» What you have to do
Copy out, word for word, the part of the listing below that opens with the line containing "The width and" and closes with the line containing "coord(313,244)", leaving the pictures out.

» The input
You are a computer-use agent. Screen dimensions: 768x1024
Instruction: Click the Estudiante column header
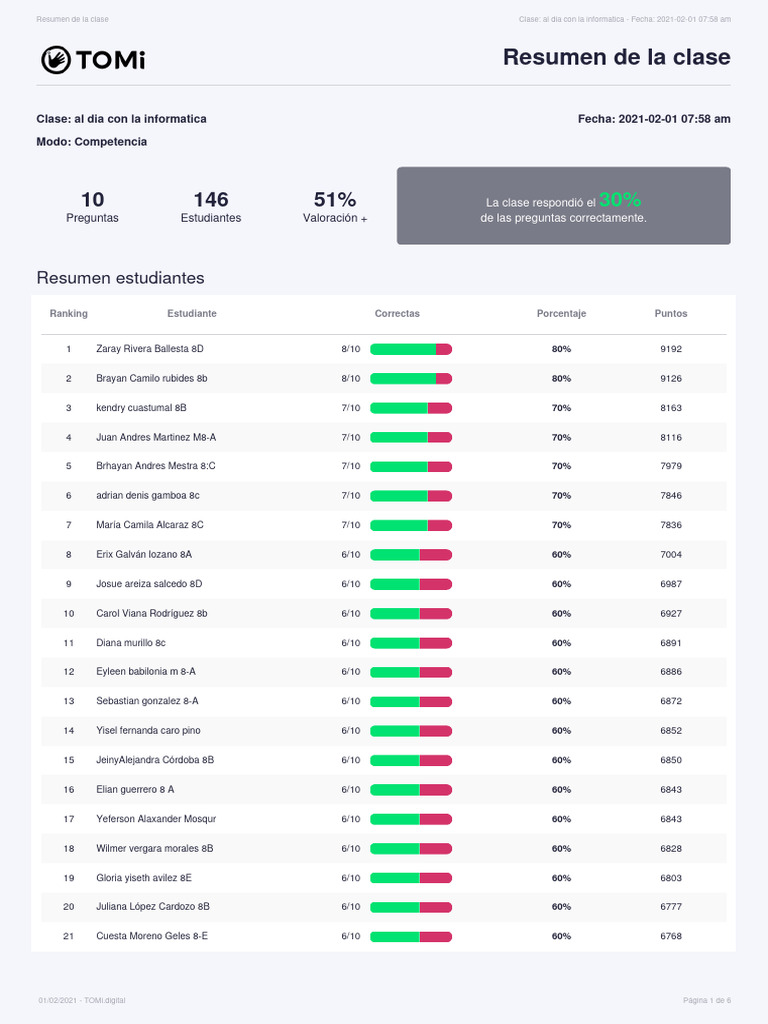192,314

...

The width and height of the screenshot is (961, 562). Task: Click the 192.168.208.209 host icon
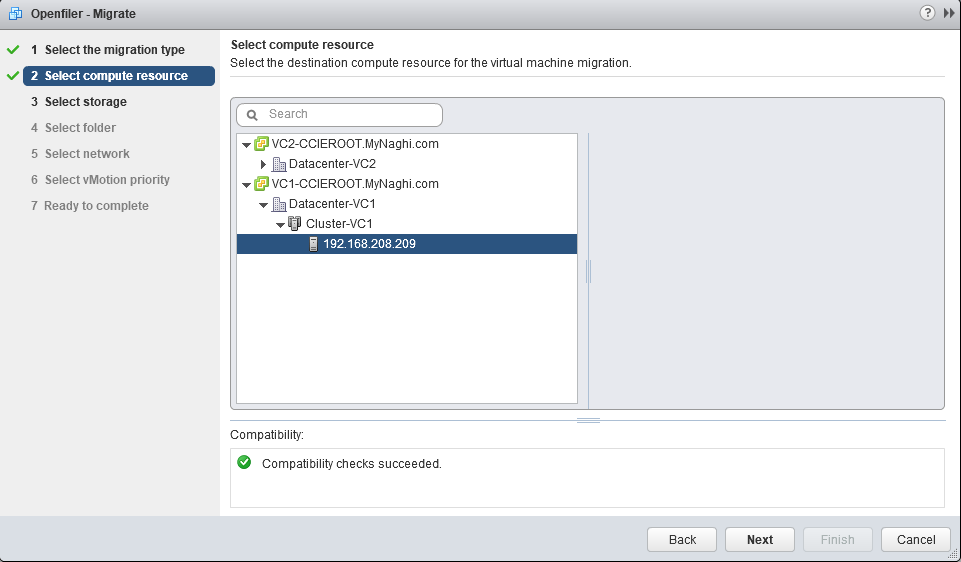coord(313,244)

» Solution to this exercise
The width and height of the screenshot is (961, 562). Task: Click the 192.168.208.209 host icon
coord(313,244)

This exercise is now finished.